*Aim of the task*: From the entries that follow, copy exactly the lines beginning at the line holding "Доставка (54, 108)" and continuing through the line holding "Fakrot yang Mempengaruhi".
=-=-=-=-=
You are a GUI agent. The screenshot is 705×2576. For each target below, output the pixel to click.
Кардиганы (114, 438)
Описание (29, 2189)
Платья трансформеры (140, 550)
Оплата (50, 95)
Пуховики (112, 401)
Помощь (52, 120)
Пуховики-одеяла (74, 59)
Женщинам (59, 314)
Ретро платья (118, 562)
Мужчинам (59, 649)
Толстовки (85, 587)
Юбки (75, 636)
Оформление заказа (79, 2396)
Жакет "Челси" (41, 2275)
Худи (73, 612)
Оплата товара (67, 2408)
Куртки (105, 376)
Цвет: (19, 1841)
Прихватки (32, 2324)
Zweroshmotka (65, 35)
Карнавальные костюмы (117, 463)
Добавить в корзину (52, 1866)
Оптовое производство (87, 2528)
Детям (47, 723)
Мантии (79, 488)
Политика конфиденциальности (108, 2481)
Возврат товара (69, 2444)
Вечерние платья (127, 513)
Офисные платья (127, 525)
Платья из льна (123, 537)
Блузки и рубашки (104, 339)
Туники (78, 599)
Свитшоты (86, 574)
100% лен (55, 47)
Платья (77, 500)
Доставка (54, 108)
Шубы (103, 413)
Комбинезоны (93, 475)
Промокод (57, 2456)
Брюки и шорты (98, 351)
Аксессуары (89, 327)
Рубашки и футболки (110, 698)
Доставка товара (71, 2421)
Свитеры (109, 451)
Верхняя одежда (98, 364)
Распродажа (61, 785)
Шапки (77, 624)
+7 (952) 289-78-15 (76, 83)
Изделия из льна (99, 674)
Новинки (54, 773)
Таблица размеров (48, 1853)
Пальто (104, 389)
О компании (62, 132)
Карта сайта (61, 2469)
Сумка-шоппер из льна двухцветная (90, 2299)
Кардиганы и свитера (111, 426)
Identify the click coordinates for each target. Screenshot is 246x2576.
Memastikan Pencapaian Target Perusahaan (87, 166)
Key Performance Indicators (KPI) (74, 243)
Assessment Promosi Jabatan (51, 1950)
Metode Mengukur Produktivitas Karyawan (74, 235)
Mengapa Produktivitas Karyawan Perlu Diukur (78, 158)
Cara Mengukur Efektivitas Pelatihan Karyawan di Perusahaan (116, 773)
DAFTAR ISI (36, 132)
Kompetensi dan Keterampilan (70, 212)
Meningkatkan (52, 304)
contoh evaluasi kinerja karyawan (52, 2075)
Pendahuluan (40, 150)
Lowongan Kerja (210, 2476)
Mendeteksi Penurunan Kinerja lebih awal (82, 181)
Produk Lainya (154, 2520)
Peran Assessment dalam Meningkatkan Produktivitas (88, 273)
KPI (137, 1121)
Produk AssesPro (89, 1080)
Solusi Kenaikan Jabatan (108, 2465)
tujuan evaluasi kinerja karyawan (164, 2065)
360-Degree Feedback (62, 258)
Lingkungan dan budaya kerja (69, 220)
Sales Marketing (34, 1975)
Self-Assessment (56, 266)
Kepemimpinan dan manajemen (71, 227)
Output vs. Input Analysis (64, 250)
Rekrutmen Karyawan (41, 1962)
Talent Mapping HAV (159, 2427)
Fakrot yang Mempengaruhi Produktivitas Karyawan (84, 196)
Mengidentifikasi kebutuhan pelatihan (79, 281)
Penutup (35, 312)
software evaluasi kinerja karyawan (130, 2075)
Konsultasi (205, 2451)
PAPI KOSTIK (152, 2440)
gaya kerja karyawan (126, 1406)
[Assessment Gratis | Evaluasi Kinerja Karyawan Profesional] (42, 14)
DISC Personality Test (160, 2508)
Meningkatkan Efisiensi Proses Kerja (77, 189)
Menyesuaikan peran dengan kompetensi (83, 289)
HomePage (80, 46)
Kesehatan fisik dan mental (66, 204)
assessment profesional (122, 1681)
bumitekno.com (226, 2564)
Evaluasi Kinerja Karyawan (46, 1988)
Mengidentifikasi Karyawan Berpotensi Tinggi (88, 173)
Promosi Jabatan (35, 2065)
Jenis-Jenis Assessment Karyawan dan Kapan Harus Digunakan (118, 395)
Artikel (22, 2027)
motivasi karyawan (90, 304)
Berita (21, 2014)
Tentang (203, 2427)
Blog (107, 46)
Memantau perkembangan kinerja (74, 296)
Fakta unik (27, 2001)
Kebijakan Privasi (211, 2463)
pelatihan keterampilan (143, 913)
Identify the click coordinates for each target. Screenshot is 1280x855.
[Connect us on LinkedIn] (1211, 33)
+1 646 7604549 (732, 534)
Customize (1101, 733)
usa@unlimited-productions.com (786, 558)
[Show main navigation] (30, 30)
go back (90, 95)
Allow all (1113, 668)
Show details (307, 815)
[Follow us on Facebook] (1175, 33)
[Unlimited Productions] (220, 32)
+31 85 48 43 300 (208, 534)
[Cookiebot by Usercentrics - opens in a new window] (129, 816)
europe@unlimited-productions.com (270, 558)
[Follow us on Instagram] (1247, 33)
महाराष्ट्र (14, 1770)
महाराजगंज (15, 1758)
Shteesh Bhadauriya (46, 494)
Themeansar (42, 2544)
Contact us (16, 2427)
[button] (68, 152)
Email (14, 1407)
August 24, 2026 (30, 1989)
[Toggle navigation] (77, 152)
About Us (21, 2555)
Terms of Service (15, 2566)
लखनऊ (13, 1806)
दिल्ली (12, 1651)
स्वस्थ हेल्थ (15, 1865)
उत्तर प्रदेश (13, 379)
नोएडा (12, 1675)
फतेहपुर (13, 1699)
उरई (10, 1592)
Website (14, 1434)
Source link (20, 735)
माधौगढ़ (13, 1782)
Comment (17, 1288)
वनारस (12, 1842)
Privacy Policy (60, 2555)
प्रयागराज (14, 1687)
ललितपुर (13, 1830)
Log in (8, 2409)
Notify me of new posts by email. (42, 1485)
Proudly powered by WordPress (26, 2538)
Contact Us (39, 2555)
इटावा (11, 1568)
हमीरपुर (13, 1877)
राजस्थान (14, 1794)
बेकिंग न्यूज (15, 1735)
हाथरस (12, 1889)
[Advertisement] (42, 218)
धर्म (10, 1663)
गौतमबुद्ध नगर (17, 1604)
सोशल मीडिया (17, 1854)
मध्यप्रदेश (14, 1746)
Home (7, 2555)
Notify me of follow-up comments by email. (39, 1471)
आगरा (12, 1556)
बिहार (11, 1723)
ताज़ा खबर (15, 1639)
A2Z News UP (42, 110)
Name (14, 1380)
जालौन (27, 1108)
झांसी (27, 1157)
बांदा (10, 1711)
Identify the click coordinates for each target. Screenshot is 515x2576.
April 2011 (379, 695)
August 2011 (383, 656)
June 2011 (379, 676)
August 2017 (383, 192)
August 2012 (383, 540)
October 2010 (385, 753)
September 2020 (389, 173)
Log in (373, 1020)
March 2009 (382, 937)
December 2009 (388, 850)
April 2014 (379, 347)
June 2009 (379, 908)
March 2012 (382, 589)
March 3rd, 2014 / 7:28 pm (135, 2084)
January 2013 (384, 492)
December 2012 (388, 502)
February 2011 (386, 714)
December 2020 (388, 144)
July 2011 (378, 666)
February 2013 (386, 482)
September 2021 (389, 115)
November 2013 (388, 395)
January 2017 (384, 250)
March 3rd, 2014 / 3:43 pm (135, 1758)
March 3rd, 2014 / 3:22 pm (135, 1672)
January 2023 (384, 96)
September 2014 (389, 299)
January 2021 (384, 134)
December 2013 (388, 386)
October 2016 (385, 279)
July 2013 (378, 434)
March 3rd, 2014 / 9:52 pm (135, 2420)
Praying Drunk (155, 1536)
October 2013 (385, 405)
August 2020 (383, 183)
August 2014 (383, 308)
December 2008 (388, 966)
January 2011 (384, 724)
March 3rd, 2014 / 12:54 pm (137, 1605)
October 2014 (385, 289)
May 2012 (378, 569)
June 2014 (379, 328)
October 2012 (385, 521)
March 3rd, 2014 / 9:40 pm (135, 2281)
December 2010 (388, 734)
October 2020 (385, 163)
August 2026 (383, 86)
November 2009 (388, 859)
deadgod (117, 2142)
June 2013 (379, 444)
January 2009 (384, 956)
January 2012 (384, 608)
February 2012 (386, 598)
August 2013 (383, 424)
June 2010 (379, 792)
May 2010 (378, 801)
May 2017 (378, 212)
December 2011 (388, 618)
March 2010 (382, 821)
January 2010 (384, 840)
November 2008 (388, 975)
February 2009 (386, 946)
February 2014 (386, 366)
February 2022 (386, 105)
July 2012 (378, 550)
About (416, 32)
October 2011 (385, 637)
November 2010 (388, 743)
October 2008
=-=-=-=-=
*Reply*:
Доставка (54, 108)
Шубы (103, 413)
Комбинезоны (93, 475)
Промокод (57, 2456)
Брюки и шорты (98, 351)
Аксессуары (89, 327)
Рубашки и футболки (110, 698)
Доставка товара (71, 2421)
Свитеры (109, 451)
Верхняя одежда (98, 364)
Распродажа (61, 785)
Шапки (77, 624)
+7 (952) 289-78-15 (76, 83)
Изделия из льна (99, 674)
Новинки (54, 773)
Таблица размеров (48, 1853)
Пальто (104, 389)
О компании (62, 132)
Карта сайта (61, 2469)
Сумка-шоппер из льна двухцветная (90, 2299)
Кардиганы и свитера (111, 426)
Identify the click coordinates for each target. Screenshot is 246x2576.
Memastikan Pencapaian Target Perusahaan (87, 166)
Key Performance Indicators (KPI) (74, 243)
Assessment Promosi Jabatan (51, 1950)
Metode Mengukur Produktivitas Karyawan (74, 235)
Mengapa Produktivitas Karyawan Perlu Diukur (78, 158)
Cara Mengukur Efektivitas Pelatihan Karyawan di Perusahaan (116, 773)
DAFTAR ISI (36, 132)
Kompetensi dan Keterampilan (70, 212)
Meningkatkan (52, 304)
contoh evaluasi kinerja karyawan (52, 2075)
Pendahuluan (40, 150)
Lowongan Kerja (210, 2476)
Mendeteksi Penurunan Kinerja lebih awal (82, 181)
Produk Lainya (154, 2520)
Peran Assessment dalam Meningkatkan Produktivitas (88, 273)
KPI (137, 1121)
Produk AssesPro (89, 1080)
Solusi Kenaikan Jabatan (108, 2465)
tujuan evaluasi kinerja karyawan (164, 2065)
360-Degree Feedback (62, 258)
Lingkungan dan budaya kerja (69, 220)
Sales Marketing (34, 1975)
Self-Assessment (56, 266)
Kepemimpinan dan manajemen (71, 227)
Output vs. Input Analysis (64, 250)
Rekrutmen Karyawan (41, 1962)
Talent Mapping HAV (159, 2427)
Fakrot yang Mempengaruhi Produktivitas Karyawan (84, 196)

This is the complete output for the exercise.